Spontaneous mutations to delamanid and pretomanid resistance in Mycobacterium tuberculosis: SNPs confer high-level resistance

Objectives Multidrug-resistant tuberculosis (MDR-TB) remains a major global health threat. Delamanid (DLM) and pretomanid (PMD) are core drugs in new multidrug-resistant tuberculosis regimens, but the spectrum of their resistance mutations is poorly defined. Methods To investigate these mutations, five parallel in vitro experiments selected for resistance to DLM or PMD. Mycobacterium tuberculosis H37Rv cultures were plated on twice the critical concentrations (CC) of DLM (0.4 µg/mL) or PMD (4 µg/mL) to select resistant clones.
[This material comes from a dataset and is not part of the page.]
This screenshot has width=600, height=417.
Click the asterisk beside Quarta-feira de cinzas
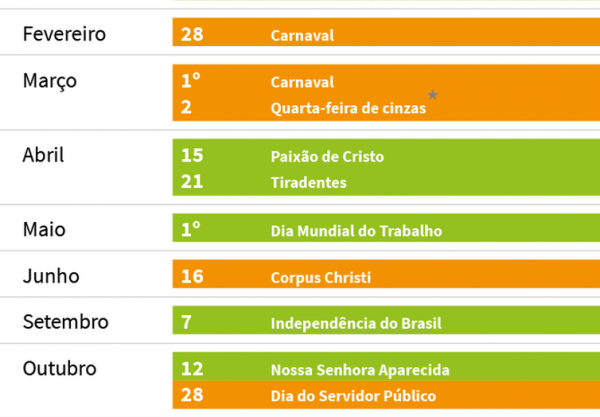433,96
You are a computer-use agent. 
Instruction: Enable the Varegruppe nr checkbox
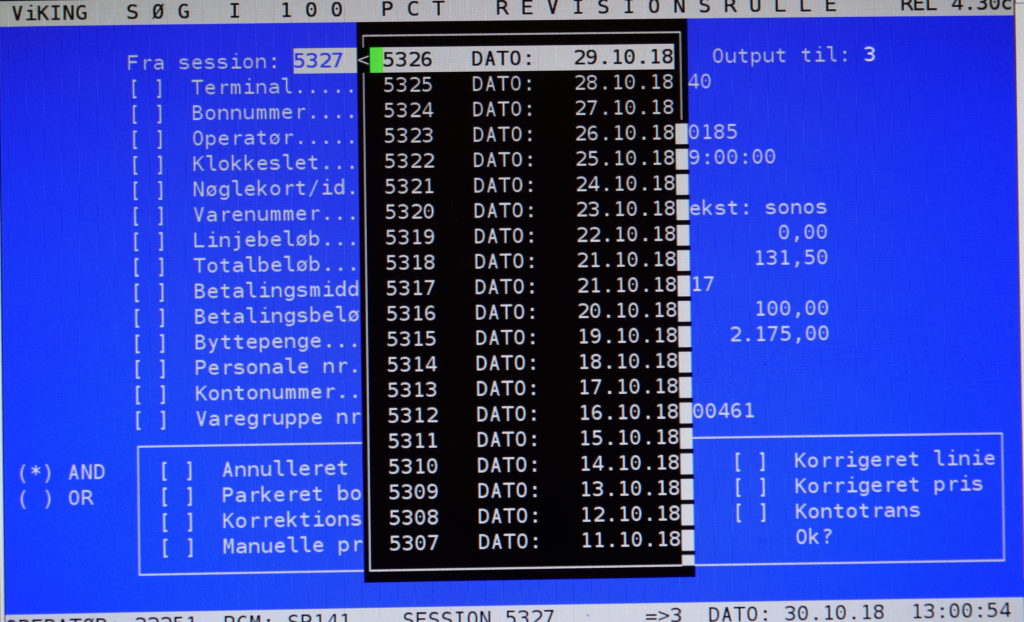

Minimum inhibitory concentration (MIC) testing quantified the level of resistance and whole-genome sequencing (WGS) of pooled and individual clones identified mutations associated with drug resistance. Results Each parallel experiment yielded about 150 DLM-resistant and 200 PMD-resistant colonies. Pooled-colony WGS detected 102 mutations across six resistance-associated genes (ddn, fgd1, fbiA, fbiB, fbiC, fbiD). MIC assays of 259 individual colonies showed extensive DLM-PMD cross-resistance, with most isolates exhibiting high-level resistance (MIC ≥32 × CC, ≥6.4 µg/mL for DLM and ≥64 µg/mL for PMD) to both drugs. WGS of 100 randomly selected single colonies revealed that non-synonymous single-nucleotide polymorphisms (SNPs), loss-of-function (LoF) mutations, and inframe indels all confer high-level resistance. Of the 111 mutations identified, only six were reported in previous in vitro selection studies. According to the WHO mutation catalogue, 14 loss-of-function mutations were identified as resistant mutations. Conclusion In conclusion, in vitro selection demonstrated a high diversity of resistance mutations. Most mutations, including single-nucleotide polymorphisms, confer resistance to both DLM and PMD.